TASK REQUIREMENTS:
A. Please retype the stretch from "Continue the story: make" through "retain their essence." in the storytelling text, word for word.
B. Translate this sentence from the storytelling text into Spanish: "Let’s take advantage of strong and well-defined characters to imagine new adventures."
───── DOCUMENT SEGMENT ─────
Fantastic binomial: if we ask children to create a story using the words cat and dog, the two animals would fight and the plot probably won’t surprise us? What if, instead, the protagonists have to build the stories using the words cat and toaster? Or dog and razor? Students will be compelled to settle new connections. Rodari proposes that we choose two words at random, which are not usually combined, and take them as a starting point. This will surely evoke disruptive arguments.

What if …? The fantastic hypothesis: if we change a single feature of our daily lives, everything is shaken and a whole series of things begin to happen: this could be the beginning of great stories. What if our whole city became monochrome (red, for instance)? What if there were no more doors anywhere? With small initial pretexts like these, teachers can enhance children’s creativity and encourage them to explore new paths.

From here, it will be very important the interaction (brainstorming) between students in order to grow and develop the story: this way, first ideas are developed, grow, are enriched, nuanced with everyone’s contributions.

How do we create a modern version of a classic story?

Another source of good stories are the classic fairy tales and myths: we can take advantage of their powerful characters and narratives and rewrite them using different strategies. Rodari develops different options in the book quoted. We name some below…

Replace an old myth or character: locate him/her, for instance, in the 21st century, in our society. We can adapt or remake classic stories from a gender perspective or write them from an intercultural perspective. How would female characters react nowadays? What would be the point of view of the story if it were told by the bad characters, the losers, the beasts?

Continue the story: make a second part of it. What would happen afterwards? Let’s take advantage of strong and well-defined characters to imagine new adventures.

Change the focus: Choose a secondary character and make him become the main character. Give voice to the characters who have less.

To make these transformations, it is necessary to have a deep comprehension of the classic fairy tales or myths, to come to grasp their basic essence in order to give them a new shape. This requires a dialogic reading session, in which students will share their ideas about the selected text (myth or tale) and discuss them to delve into it; from here on, classic stories can be wrapped in new ways and retain their essence.

Here are two examples of how to transform some passages from the Odyssey into new stories:

> Polyphemus, the one-eyed monster who catches Ulysses and his men, and from whom only he manages to escape, is truly fearsome, he embodies fear since he is strange, tall, strong and cruel. What would an urban Polyphemus look like in the 21st century? What attributes should we give him to make him seem fearful and unsettling?

> Penelope waits twenty years for Ulysses without having news from him: she is a submissive and faithful woman. This behaviour is the best proof of your love. Do you think that would have been the case today? What would Penelope have done nowadays to show her love for Ulysses?
───── COLLECTED DATA ─────
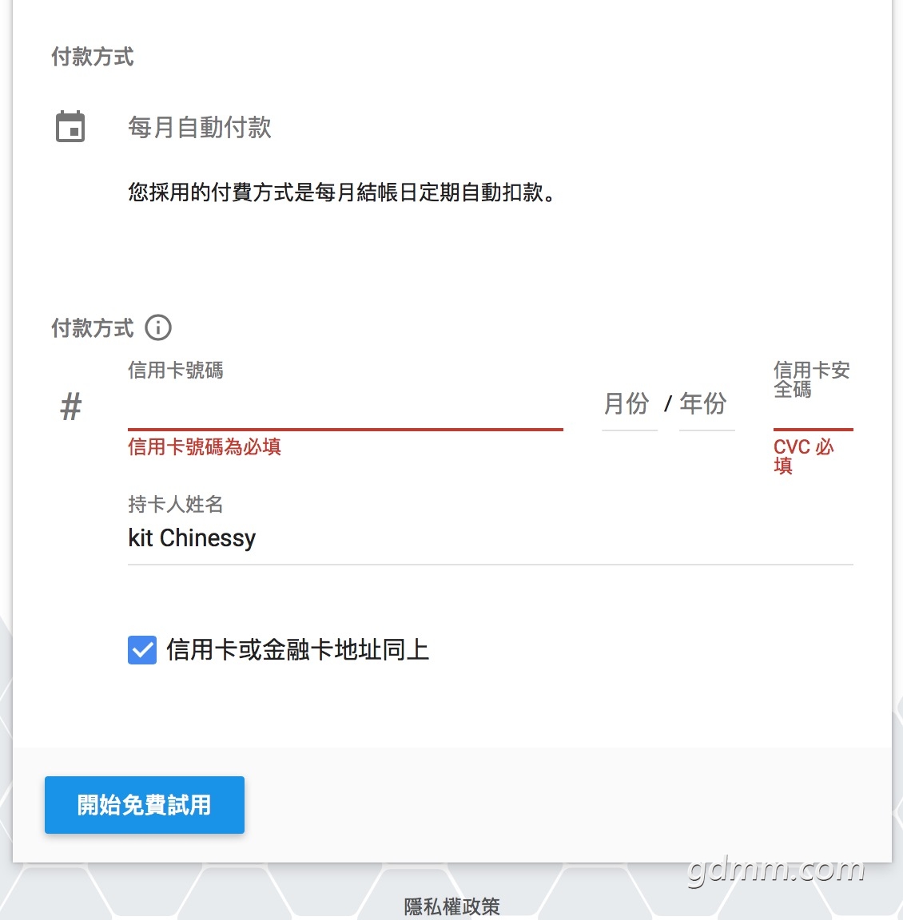
Task: Focus the 信用卡號碼 input field
Action: [344, 409]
─────
SOLUTIONS BELOW:
A.
Continue the story: make a second part of it. What would happen afterwards? Let’s take advantage of strong and well-defined characters to imagine new adventures.

Change the focus: Choose a secondary character and make him become the main character. Give voice to the characters who have less.

To make these transformations, it is necessary to have a deep comprehension of the classic fairy tales or myths, to come to grasp their basic essence in order to give them a new shape. This requires a dialogic reading session, in which students will share their ideas about the selected text (myth or tale) and discuss them to delve into it; from here on, classic stories can be wrapped in new ways and retain their essence.

B. Aprovechemos personajes fuertes y bien definidos para imaginar nuevas aventuras.